The college football picks are in, the votes tabulated, and the projections locked down. They’re all fighting for your attention on websites and glossy pages, archived for posterity, and come Christmas, you’ll swear some were yanked straight from a posterior. 

Monday brought the unveiling of the Associated Press preseason poll, which signaled the last in the line of best guesses from those of us who spend Saturdays in the press box.

West Virginia received a No. 17 ranking from AP’s panel, a middle-ground amid some scattered forecasts.

Sports Illustrated really likes the Mountaineers up at No. 10, but Phil Steele doesn’t like the Mountaineers in his Top 25 at all.

The Sporting News picks WVU 16th, which is one spot higher than The Orlando Sentinel. CBS Sports ranks the Mountaineers 20th, matching the projection of the Amway Coaches poll (so sponsored because the coaches who flounder may wind up selling it.)

Athlon’s weighs in at No. 22, Sagarin at 34th. and the algorithmic matrix making up the computer composite doesn’t have West Virginia anywhere among the top 40.
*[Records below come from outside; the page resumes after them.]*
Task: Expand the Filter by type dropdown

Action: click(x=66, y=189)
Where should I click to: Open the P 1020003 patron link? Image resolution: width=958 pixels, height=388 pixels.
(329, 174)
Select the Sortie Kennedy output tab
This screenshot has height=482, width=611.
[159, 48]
The consensus on the Mountaineers is there is none.

Will Grier may become the most efficient quarterback in the country, but, hey, he ascended to No. 5 last year and his team barely cracked .500. His frontline returns four-fifths intact, though it’s the same group that wilted late last season when the offense needed it most. (I mean, 1.9 yards per carry vs. Texas and 1.4 against Utah? Good thing there was a Mike Stoops creamy center sandwiched between.)

While nobody expects West Virginia’s defense to relive 2017’s embarrassment, nor does anyone anticipate a 2016-like resurgence.

Ultimately, you end up with predictions scattered all over the yard, and the AP’s No. 17 feels about right for a team mixing a few huge stars with a few huge questions.

Because the AP no longer factors into a BCS-style metric, you call this preseason poll worthless. I contend it matters more than you think.

Expectations become anchors when programs fall short of them, and West Virginia has ended a season ranked only twice in seven tries under Dana Holgorsen. The late Bill Stewart achieved two top-25 finishes in only three seasons.

Assign whatever importance you will to that stat. Such debates drive the run-up to kickoff.

Time to transition from guessing games to playing ones that actually matter.